I'm trying to find an XPath (3.1, run in oXygen) solution to the question:

What character speaks the most frequently in this play? (I.e. to return, for this sample, the attribute value CAL .)

I've tried various ways of combining the functions distinct-values(), count(), and max(), and have worked through the articles here on Stack Overflow about saxon:highest(), but I can't seem to get it to work where the number of which I'm trying to get the max() is a number of counted same values from the distinct-values() of attribute values.

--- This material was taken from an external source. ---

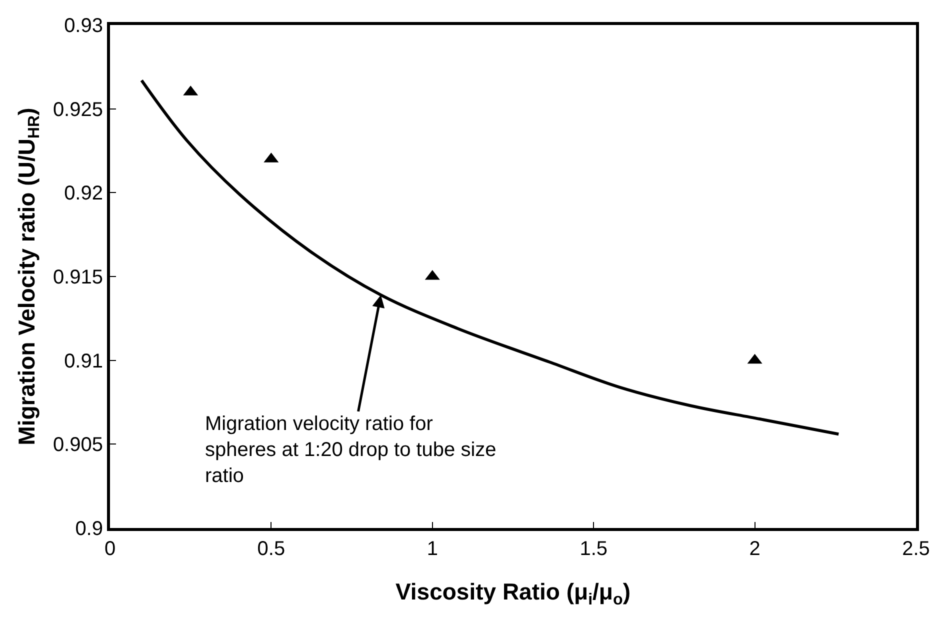 The image size is (941, 623). Describe the element at coordinates (78, 110) in the screenshot. I see `y-tick-label: 0.925` at that location.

I could find an XQuery answer, where I run a for-loop and order it by the count and then tell it to return only the first one on the list, but surely there must be a reasonably elegant XPath answer. This would also enable me to transfer the answer to XSLT when needed.

Answer 1

Grouping queries are generally easier in XSLT or XQuery rather than in XPath. But in 4.0 you can build a map of speakers / number of speeches with

let $freq = map:build(//spkr, fn{@name}, fn{1}, op('+'))

and then get the highest with

return highest(map:pairs($freq), fn{?value})?key

Not tested. And yes, I know, you wanted an XPath 3.1 solution, presumably without using any Saxon extensions. In 3.1 we can build the histogram with

let $freq := for $n in distinct-values(//spkr/@name)
             return count(//spkr[@name = $n])

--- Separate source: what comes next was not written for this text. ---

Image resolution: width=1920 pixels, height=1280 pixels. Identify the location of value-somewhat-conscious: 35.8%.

then we can find the highest count with

let $max := max($freq?*)

and then we can find the name having that count with

return map:keys($freq)[map:get(.) = $max]

Not pretty, but should work. Certainly justifies some of the new 4.0 functionality!

Answer 2

With pure XPath 3.1 (example Saxon 12 HE fiddle)

map:merge(//spkr ! map:entry(string(@name), .), map { 'duplicates' : 'combine'}) => map:for-each(function($k, $v) { map:entry($k, -count($v)) }) => sort((), function($e) { $e?* }) => head() => map:keys()

With XPath 4 (available with Saxon 12 EE or PE in oXygen but not sure how to force XPath version 4 in the settings, also BaseX fiddle):

map:merge(//spkr ! map:entry(string(@name), .), map { 'duplicates' : 'combine'}) => map:for-each(function($k, $v) { map:entry($k, count($v)) }) => highest((), function($e) { $e?* } ) => map:keys()